Figure 2.(TOP) Barber worked with Benguiat for three years on these fonts. (BOTTOM) The Ed Script typeface from House's Ed Benguiat collection also uses opentype substitution features to create clean connections between key characters.
EB: I spent more than a year doing
Edwardian Script. That was very difficult to do. The alphabet has
no kerning program and it must connect perfectly. It’s gotta fit. It
doesn’t pay to do it that long, but you do it because you love it. With
any artist, it’s like you’re dead if you’re not performing. I don’t see a
waiter in a restaurant saying that … or a garbage collector. I don’t know,
maybe they do. My point is you have to keep working.
KW: Have you ever gotten to a point where you feel discouraged or
feel that your work is meaningless? You know, like a midlife crisis
in terms of your profession?
EB: No, but I have wondered on some projects, when I’ve almost
finished designing a typeface, “What do we need this for?” I might
have a good idea and work like crazy, and think it is something
that is going to sell, only to find it’s a piece of garbage.
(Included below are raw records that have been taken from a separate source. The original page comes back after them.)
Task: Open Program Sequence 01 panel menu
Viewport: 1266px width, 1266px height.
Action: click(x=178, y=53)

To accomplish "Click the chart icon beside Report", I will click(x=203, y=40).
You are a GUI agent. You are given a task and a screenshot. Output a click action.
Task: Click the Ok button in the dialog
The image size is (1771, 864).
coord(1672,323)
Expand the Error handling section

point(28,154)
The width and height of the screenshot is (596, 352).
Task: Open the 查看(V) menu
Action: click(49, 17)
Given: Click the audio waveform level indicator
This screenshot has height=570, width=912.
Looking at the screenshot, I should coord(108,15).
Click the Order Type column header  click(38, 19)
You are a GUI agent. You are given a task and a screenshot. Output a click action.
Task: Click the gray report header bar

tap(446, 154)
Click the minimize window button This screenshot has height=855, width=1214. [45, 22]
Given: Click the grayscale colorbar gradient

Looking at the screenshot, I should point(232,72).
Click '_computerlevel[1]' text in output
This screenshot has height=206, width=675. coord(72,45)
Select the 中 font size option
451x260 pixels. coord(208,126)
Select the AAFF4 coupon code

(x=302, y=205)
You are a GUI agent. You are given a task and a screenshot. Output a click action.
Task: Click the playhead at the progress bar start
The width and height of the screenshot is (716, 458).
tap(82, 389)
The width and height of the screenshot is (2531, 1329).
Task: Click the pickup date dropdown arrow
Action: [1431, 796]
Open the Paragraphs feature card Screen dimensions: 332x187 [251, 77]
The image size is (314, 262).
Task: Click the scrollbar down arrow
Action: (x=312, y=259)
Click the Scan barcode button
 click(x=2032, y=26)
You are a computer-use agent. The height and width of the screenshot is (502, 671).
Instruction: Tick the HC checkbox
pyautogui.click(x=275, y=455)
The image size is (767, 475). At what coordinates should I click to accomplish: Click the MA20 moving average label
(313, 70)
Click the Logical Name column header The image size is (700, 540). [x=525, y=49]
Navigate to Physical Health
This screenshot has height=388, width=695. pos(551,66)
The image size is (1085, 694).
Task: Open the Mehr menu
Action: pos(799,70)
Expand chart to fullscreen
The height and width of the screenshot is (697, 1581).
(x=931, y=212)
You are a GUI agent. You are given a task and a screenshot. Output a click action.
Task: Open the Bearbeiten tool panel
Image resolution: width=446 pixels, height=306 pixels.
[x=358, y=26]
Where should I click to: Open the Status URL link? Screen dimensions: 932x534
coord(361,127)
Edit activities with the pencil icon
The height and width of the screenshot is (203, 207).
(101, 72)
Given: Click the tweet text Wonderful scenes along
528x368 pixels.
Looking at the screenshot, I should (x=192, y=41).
KW: I know you redrew The New York Times logo. Was there a
great deal of pressure given it’s such a heavyweight brand? How do
you redo something so recognizable to the mainstream, so it is fresh?
EB: This is unbelievable, but the biggest change was so simple:
I took the period away from the end. Legally speaking, The New
York Times is a statement and should have a period. On old New
York signs, before telephones especially, you’d read: James Jones,
Attorney at Law. Period. Anyway, I took the period away and they
lost about 1,000 subscribers just from that. It took about a week of
eight hours a day, but I was looking for the feeling it had before. In
terms of music, it’s like a bossa nova: You know what it is supposed
to sound like and you can ruin it by going too far off-key. You’ve
got to keep the rhythm. Like Kellogg’s, Hershey’s, or Coke—and
believe it or not, I’ve changed that about eight times already.
KW: Why did The New York Times logo have to change in the
first place?
EB: Well, the first thing a new art director wants to do when he
[or she] jumps in is change the logo. Come to think of it, I don’t
know what you’d do if you were the art director of the Catholic
Church. What could you do with the cross?
I recently changed New York magazine’s face and no one knows
the difference.
KW: So what else are you working on?
EB: On and o., I’ve been working on a book about my life beyond
typography. The State Department wants a new font for its tech
orders. But today, I’m doing bookkeeping. Life is fine. There’s an
old song that goes: “Oh, shoobie-doo, life is fine, boop.”